> **THE TASK**: The listing below holds a line with "Given: Click the Hyperliquid chain label" and a line with "Viewport: 1646px width, 1192px height.". Reproduce those two lines exactly, plus everything between them.

> **DATA**:
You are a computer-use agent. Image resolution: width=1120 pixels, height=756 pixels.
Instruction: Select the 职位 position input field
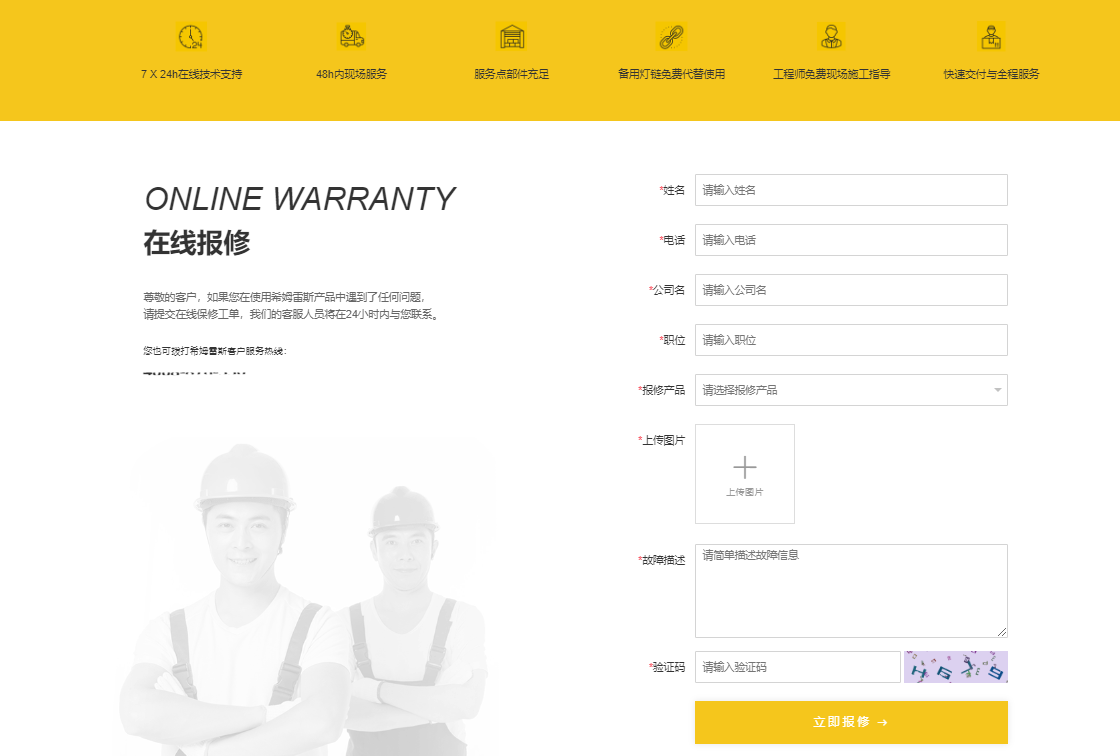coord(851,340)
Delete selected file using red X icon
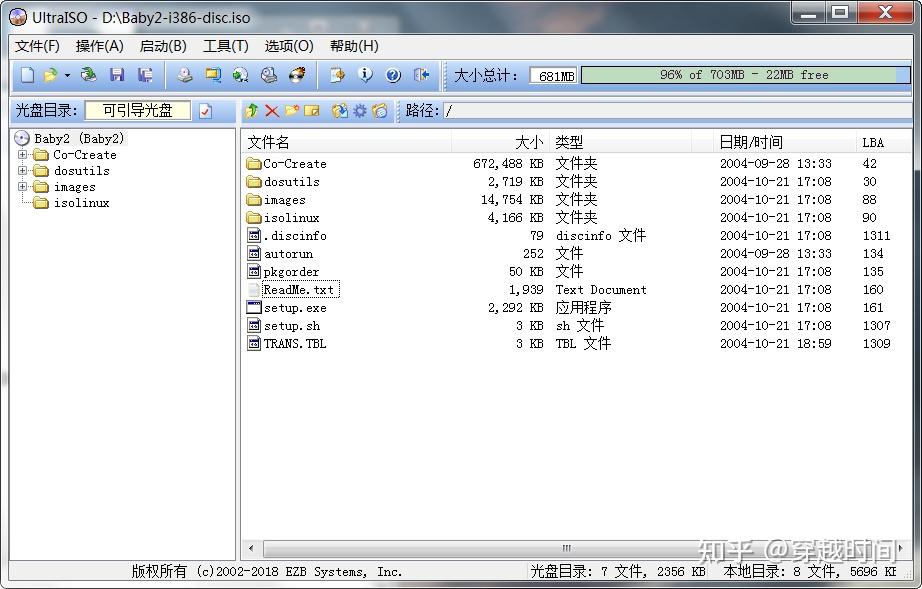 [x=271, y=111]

* * *

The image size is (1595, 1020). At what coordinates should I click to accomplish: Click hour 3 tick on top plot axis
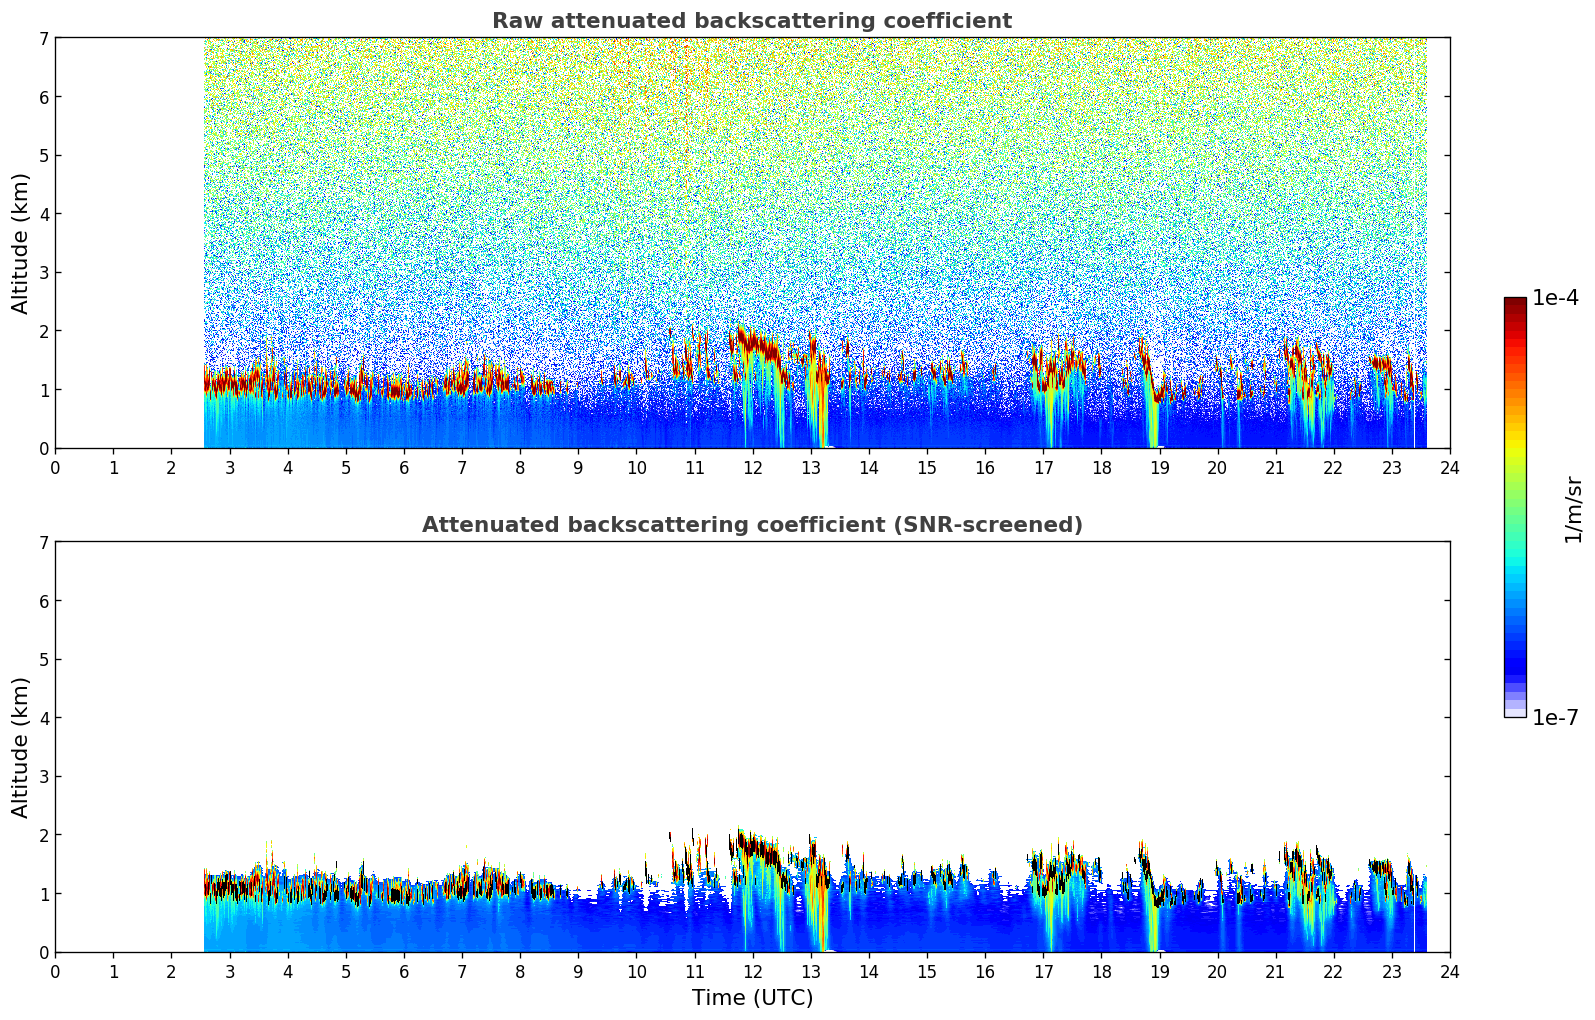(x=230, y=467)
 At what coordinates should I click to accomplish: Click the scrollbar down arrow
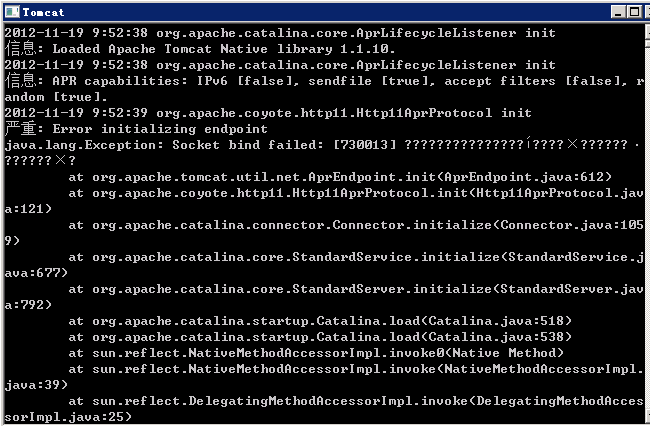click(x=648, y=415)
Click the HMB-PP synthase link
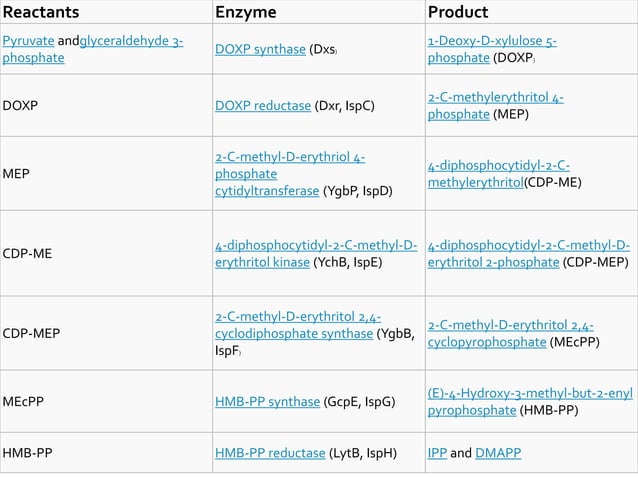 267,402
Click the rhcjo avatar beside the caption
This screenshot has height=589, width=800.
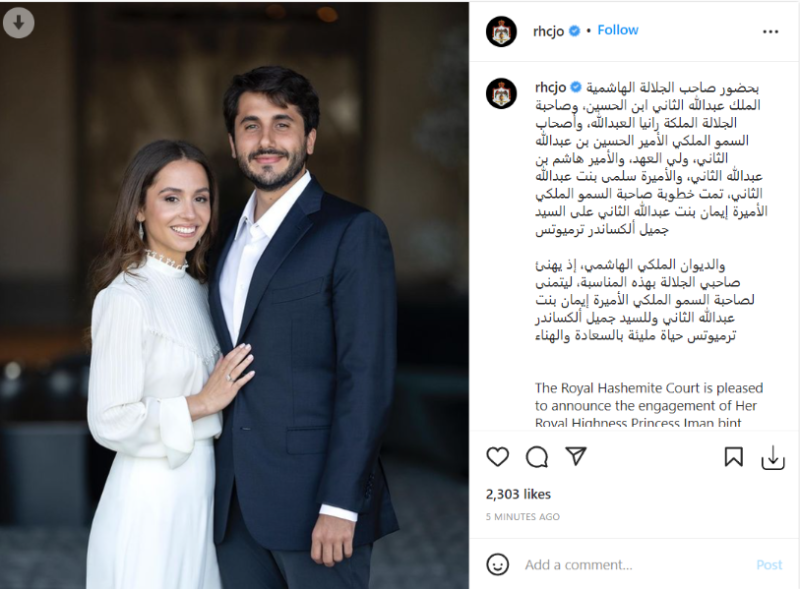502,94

---

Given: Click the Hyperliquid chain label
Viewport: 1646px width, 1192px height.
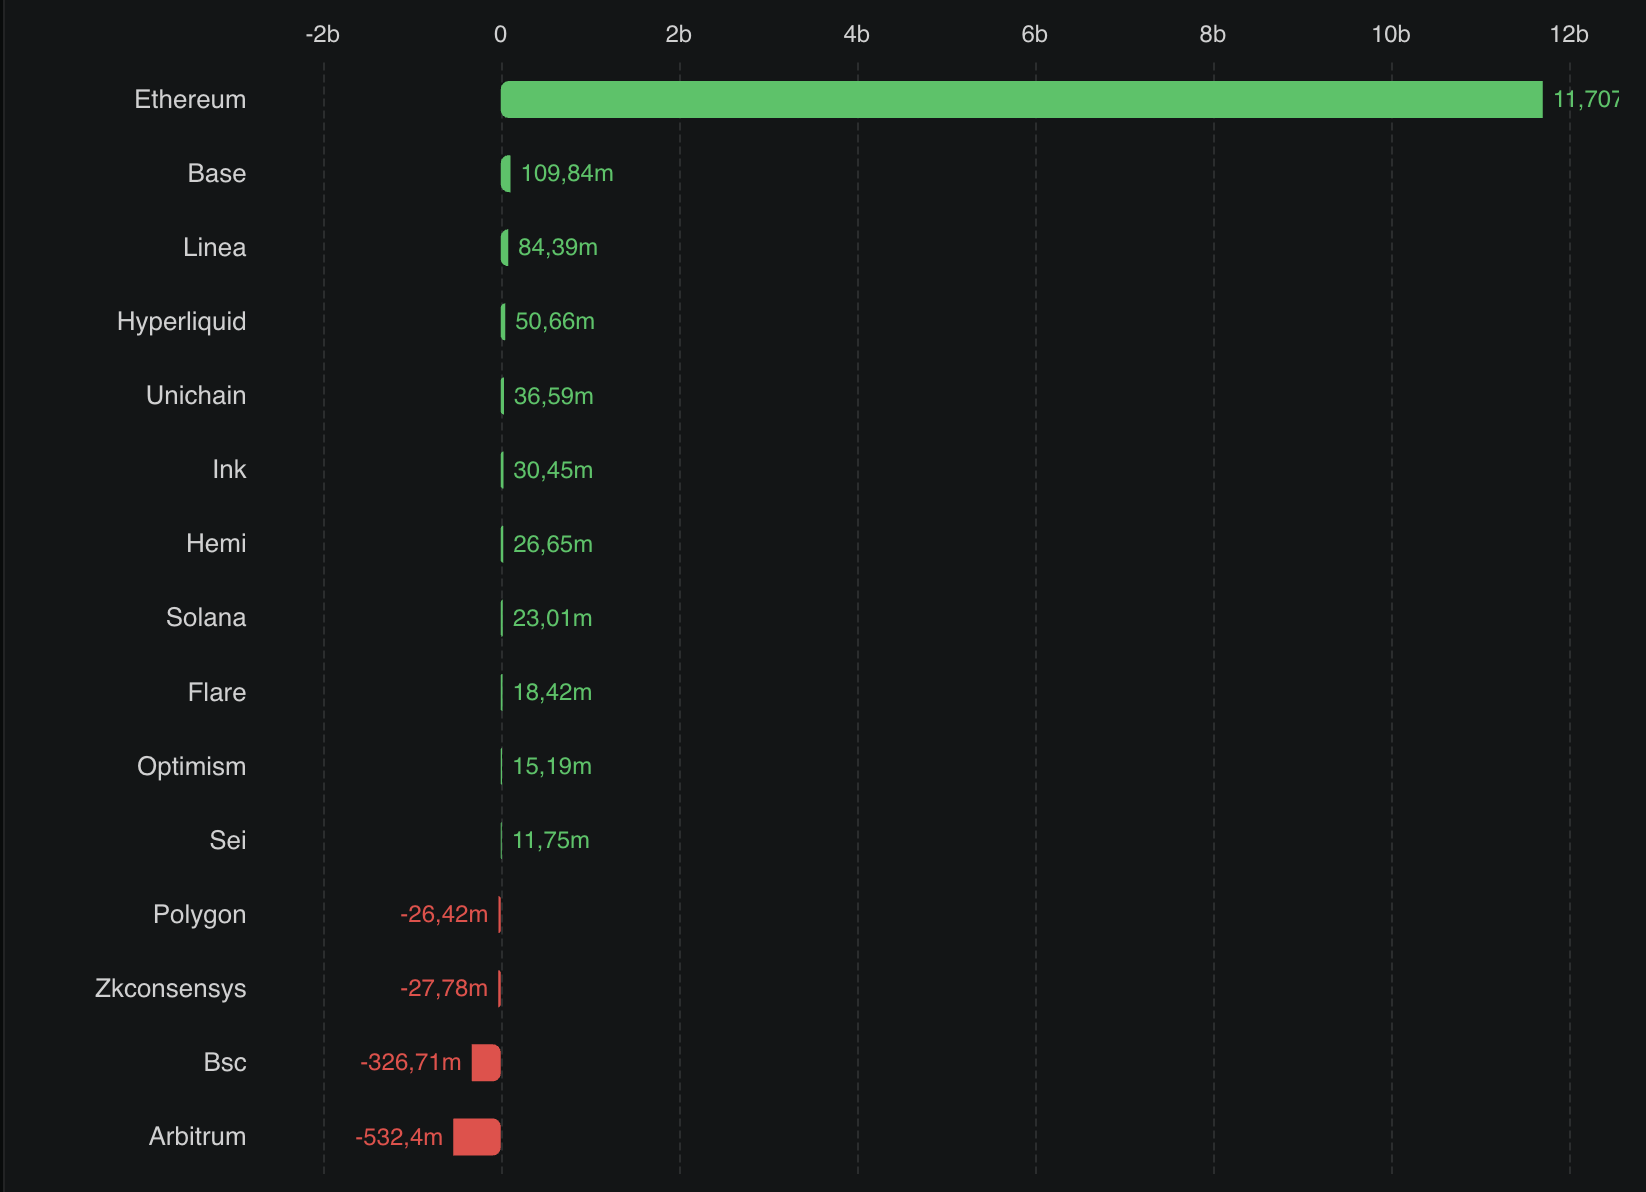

> **ANSWER SECTION**:
Given: Click the Hyperliquid chain label
Viewport: 1646px width, 1192px height.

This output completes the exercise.